Geçtiğimiz hafta İzmir Büyükşehir Belediyesi’nin hıdrelleze özel gerçekleştirdiği etkinlikler kente büyük bir hareketlilik getirdi. İzmir’de her yıl olduğu gibi Kültürpark renkli görüntülere sahne oldu. Hıdrellez sadece Romanların kutladığı bir bayram değil. UNESCO İnsanlığın Somut Olmayan Kültürel Mirası Temsili Listesi'nde yer alan ve Anadolu dahil olmak üzere Ortadoğu, Orta Asya ve Balkanlar'da kutlanan bu bayramda çeşitli şenlikler ve etkinlikler düzenleniyor.

İnsanların iyi dilekleri ile yarınlara olan umudunu pekiştiren bu bayram kentimize de çok yakışıyor.

Kadim kentin ihtiyacı

İzmir 8 bin 500 yıllık kadim bir kent. Çeşitli uluslardan insanların bugün olduğu gibi yüzyıllardır birlikte barış içinde yaşadığı bu kentin marka kent olması içinde yıllardır çaba harcanıyor. Son dönemde hızlanan Kemeraltı, Agora ve Kadifekale aksının turizme kazandırılması projesinde önemli bir yol alındı. Kemeraltı’nda TARKEM’in çalışmaları ile birçok tarihi yapı, ibadet yeri restore edilerek ayağa kaldırılıyor. Bütün bunlarla birlikte İzmir’in dünyada da ses getirecek bir festivale ihtiyacı olduğunu düşünüyorum.

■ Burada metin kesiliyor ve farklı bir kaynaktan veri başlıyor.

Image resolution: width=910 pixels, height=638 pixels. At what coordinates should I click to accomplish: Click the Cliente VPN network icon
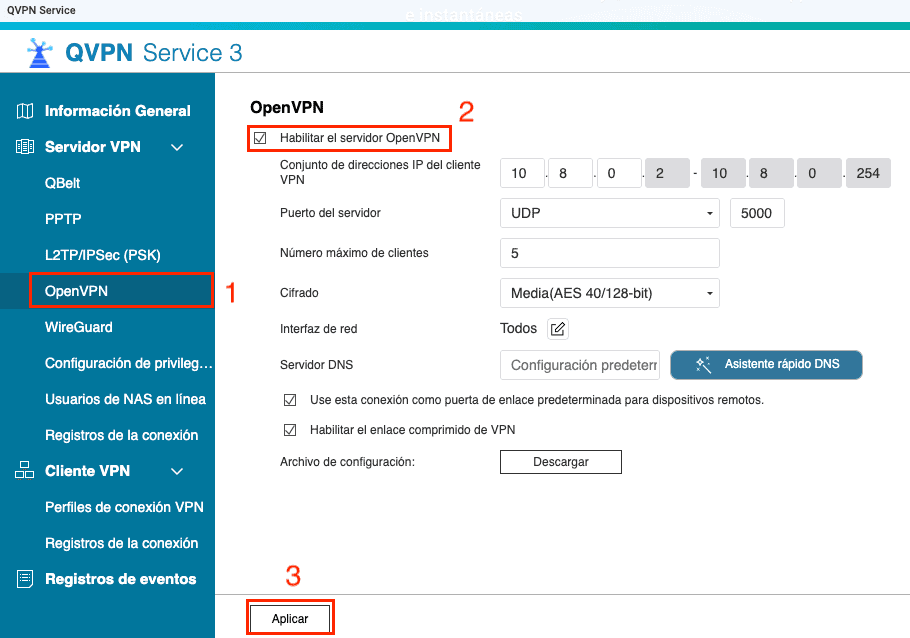pos(25,471)
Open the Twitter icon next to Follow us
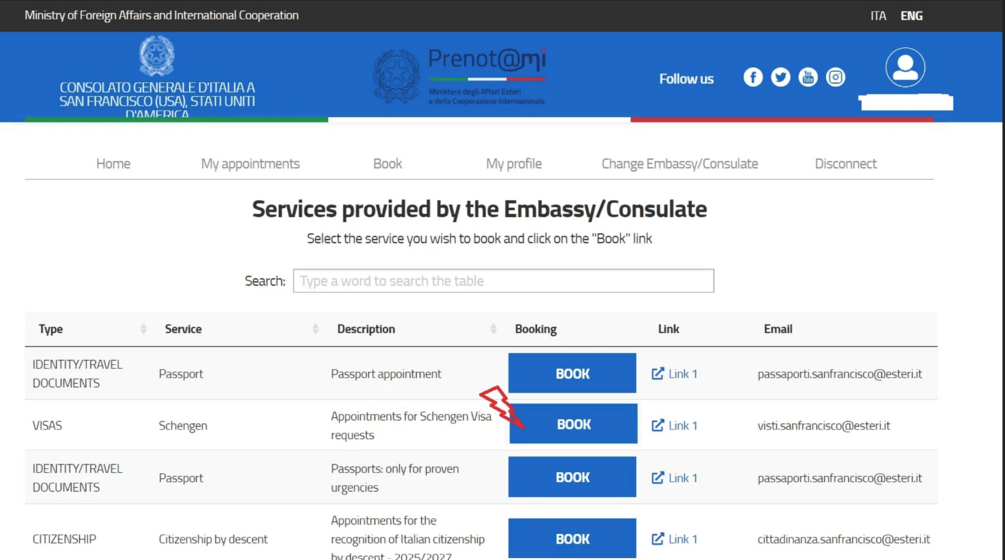This screenshot has height=560, width=1005. (780, 77)
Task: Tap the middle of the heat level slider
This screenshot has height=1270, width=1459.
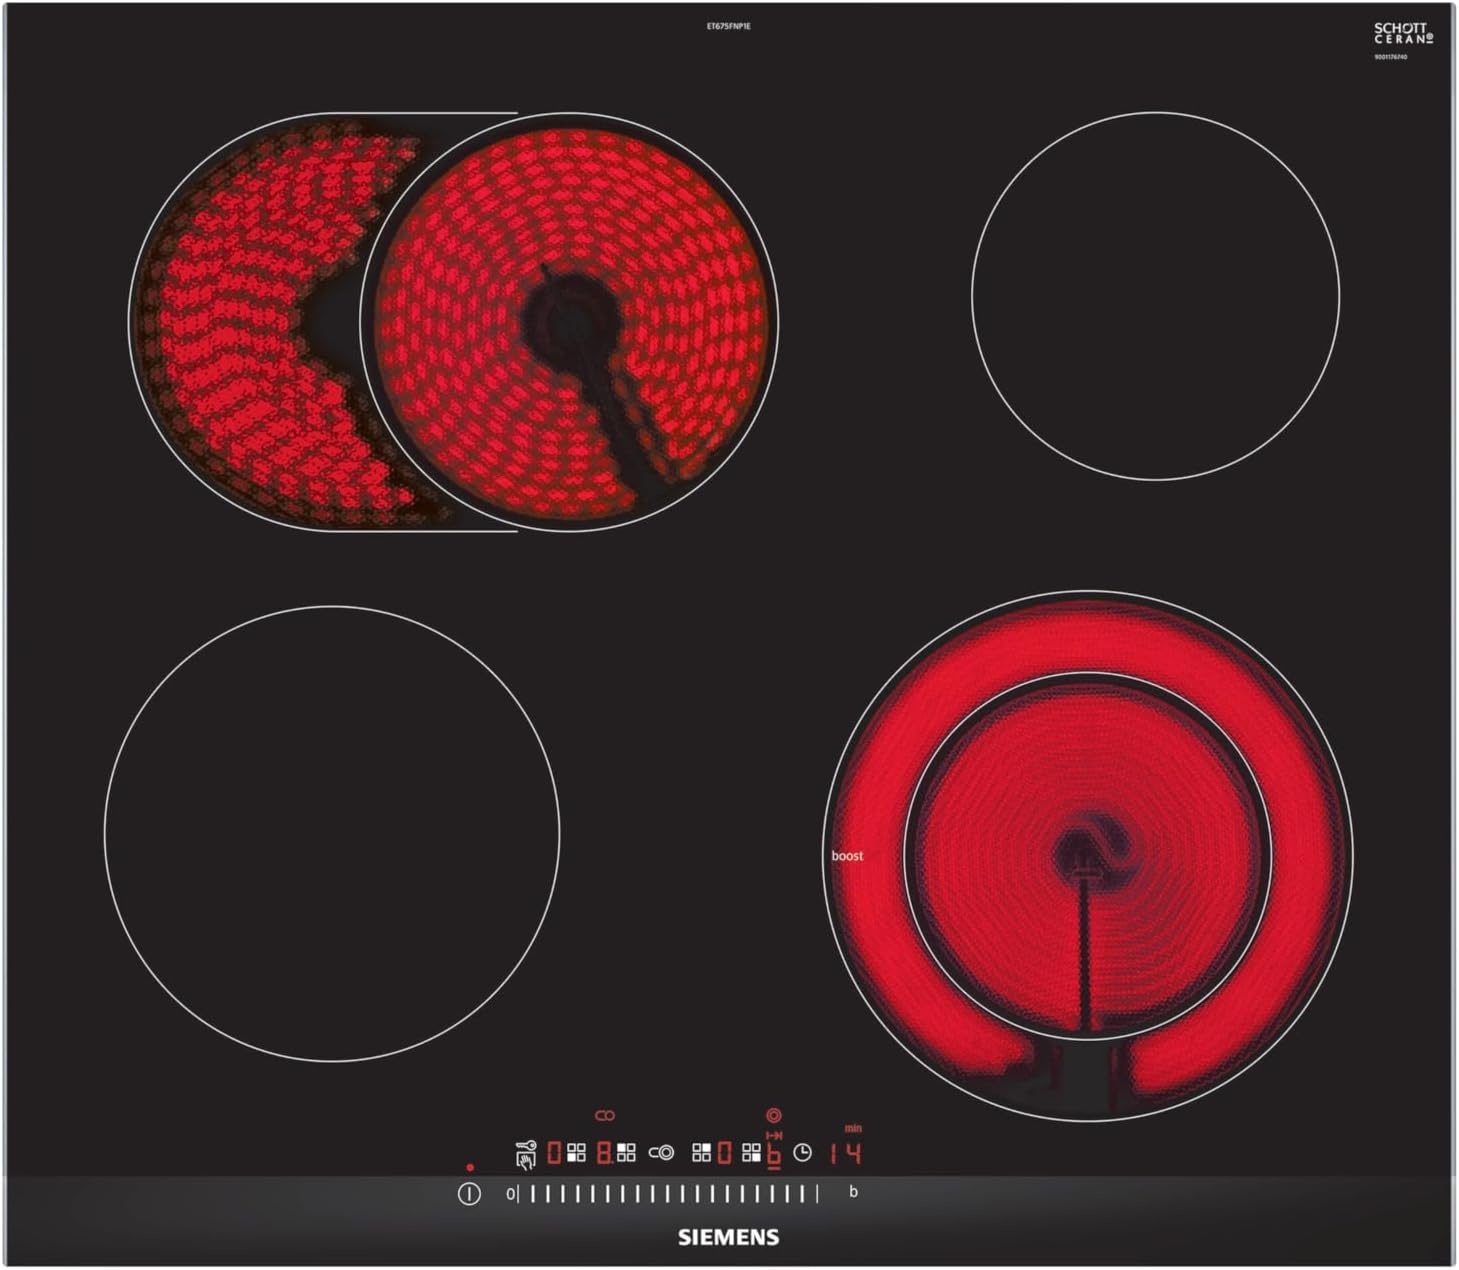Action: 667,1193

Bugün dünyaya baktığımızda farklı coğrafyalarda yer alan birçok yerde Rio Karnavalı’ndan domates festivaline, ölüler gününden Çin Yeni Yıl Kutlamalarına, Venedik Karnavalı’ndan Oktoberfest’e, çamur festivalinden film ve müzik festivallerine kadar birçok organizasyon gerçekleştiriliyor. Bu organizasyonlar o ülkeleri tanıtımına büyük bir katkı sağlarken, aynı zamanda turizm hareketi ile ülke ekonomilerini de güçlendiriyor.

İzmir farkını gösterelim

İzmir’de de artık festival zamanının geldiğini düşünüyorum. Festival için ilk aklıma gelen ise coğrafyamızda herkesin kutladığı nevruz, hıdrellezi kapsayacak, insanlara umut aşılayacak ve birkaç güne dağılan çeşitli etkinlikler yapılabilir. Tabii bu etkinliğin herkesin ilgisini çekecek bir sloganı ve ritüellerini de oluşturmak gerekiyor. Bu konuda başta İzmir Büyükşehir Belediyesi olmak üzere birçok kurum bir araya gelerek güzel bir festivali kente kazandırabilir. Bu konuda unumuz, yağımız ve şekerimiz bol miktarda var. Bize düşen tek şey bunları kıvamında kararak ortaya güzel bir helva çıkarmak. İzmir bu birikime fazlası ile sahip. Festival İzmir’in turizmden alacağı payı da artıracak, kentin tanınırlığı daha da hızlandıracaktır. UNESCO’nun da bu konudaki desteğinden yararlanarak festivalin uluslar arası bir kimliğe sahip olması da sağlanabilir. Akdeniz Kentler Birliği’nin de desteği bu konuda rahatlıkla alınabilir. Bu konuda eğer hızlı yol alabilirsek Ekim 2022 de yapılacak Akdeniz Bienalinde de bunun duyurusunu yapabiliriz. İzmir Büyükşehir Belediye Başkanı Tunç Soyer’i bu tip projelerin heyecanlandırdığını biliyorum. İzmir’e bir festival kazandırarak ismi kent hafızasına kazınabilir.

Haydi İzmir hep birlikte güzel bir projeyi daha hayata geçirerek, farkımızı bir kez daha gösterelim.